Aymon ne se contente pas de relater la tragédie maintes fois publiée et commentée, mais réalise grâce à son roman une plongée dans l’époque. On découvre le milieu étriqué et sévère des Whymper (les conflits entre le père graveur et le fils rêveur) ; le Londres des années 1860 (l’Alpine Club et les bureaux de la rédaction du Times) ; les Alpes françaises, suisses et italiennes quand débute l’alpinisme. On découvre aussi un Valais assez misérable où l’on croise encore des goitreux ; Whymper se plaindra d’ailleurs des auberges insalubres et des invasions de puces !
« le Valais est entré tardivement dans la modernité, notamment avec la construction des barrages dans les années 60 », nous précise Benoît Aymon, lui-même valaisan.
En partant des textes de Whymper, essentiellement Escalades dans les Alpes qu’il cite abondamment, Aymon dresse le portrait de l’alpiniste anglais, arrogant et ambitieux, mais aussi génial et héroïque, qui enchaîne avec une folle frénésie les sommets de préférence vierges, n’apaisant jamais sa soif d’escalade puisque, après les Alpes et la tragédie de Zermatt, il ira encore conquérir les montagnes sud-américaines.

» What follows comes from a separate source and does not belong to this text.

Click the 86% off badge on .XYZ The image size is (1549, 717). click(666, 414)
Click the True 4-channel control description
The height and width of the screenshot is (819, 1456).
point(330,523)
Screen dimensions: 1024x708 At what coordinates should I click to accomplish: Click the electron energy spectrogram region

Aymon nous confie : « les gens comme Whymper sont des handicapés affectifs, il n’y a pas de place pour les autres, pour une autre, sa seule véritable maîtresse aura été le Cervin ».
Mais pour donner un peu d’humanité à ce géant obsessionnel, Aymon lui invente précisément une maîtresse, Jeanne, gouvernante française au service des Whymper. Autre présence féminine, réelle cette fois, celle de Ethel, la fille de Whymper, fruit d’un mariage très tardif (il a 65 ans) et malheureux avec une femme de 44 ans sa cadette !

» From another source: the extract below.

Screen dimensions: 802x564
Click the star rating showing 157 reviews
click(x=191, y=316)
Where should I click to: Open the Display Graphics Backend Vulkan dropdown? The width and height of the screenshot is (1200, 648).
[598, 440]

Ce regard sur ces deux femmes – qui, dans la fiction, iront plus tard sur les traces de Whymper à Zermatt – est l’une des originalités du livre, ce qui lui donne son aspect romanesque, même si l’histoire du Cervin est à elle seule un roman.
Aymon nous rappelle d’ailleurs qu’il y eut aussi des femmes alpinistes au 19e siècle, et qui gravissaient les pentes dans leurs habits… d’époque !
Au départ, Cervin absolu devait être un scénario de film. Mais Aymon ne semble rien regretter : « Si on avait suivi toute la réalité des faits, il n’y aurait pas eu de femmes, et ça aurait été ennuyeux ! ».
Aujourd’hui, le Cervin fascine toujours : « Depuis sa première ascension, le 14 juillet 1865, le Cervin ne finit pas d’entretenir sa légende. Chaque année, en moyenne, une douzaine de personnes y laissent leur vie ». Dans le cimetière de Zermatt attenant à l’église sont alignées les tombes d’alpinistes de toutes les nationalités. Sur l’une d’elles, on peut lire : « I chose to climb », « j’ai choisi de grimper ».
Quand il parle du Cervin, les yeux de Benoît Aymon brillent. Il l’a déjà gravi ; l’a photographié des milliers de fois. Zermatt, où il se rend régulièrement, « célèbre » le 150e anniversaire de la première ascension avec une exposition dans son musée. Les touristes et les skieurs ont donc aussi un devoir de mémoire : Zermatt n’aurait peut-être jamais existé et connu la célébrité sans Whymper et les touristes et alpinistes anglais. Alors, pour ceux qui ne connaissaient pas l’histoire, préférant les pistes et l’après-ski, il ne leur reste qu’à lire Cervin absolu.
Jean-Michel Wissmer
Benoît Aymon, Cervin absolu, Genève, Slatkine, 2015.